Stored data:
--- START ---

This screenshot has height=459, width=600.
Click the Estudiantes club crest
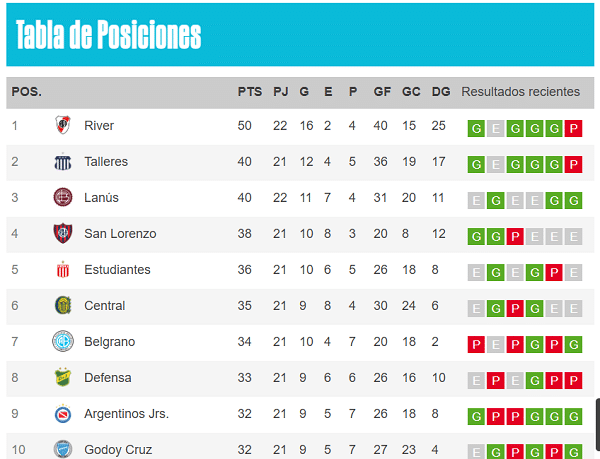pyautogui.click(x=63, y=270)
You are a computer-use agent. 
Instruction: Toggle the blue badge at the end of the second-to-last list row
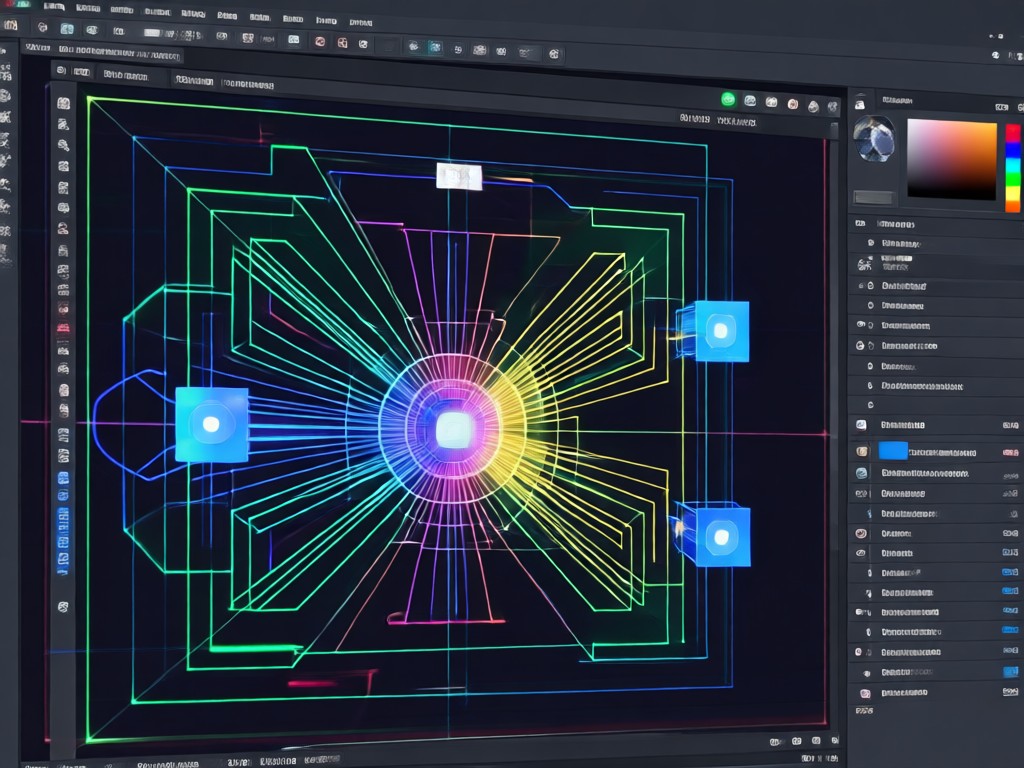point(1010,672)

--- END ---

Action item: The data above should be returned in full, exactly as written, apart from its images.

Task result:
This screenshot has height=459, width=600.
Click the Estudiantes club crest
pyautogui.click(x=63, y=270)
You are a computer-use agent. 
Instruction: Toggle the blue badge at the end of the second-to-last list row
point(1010,672)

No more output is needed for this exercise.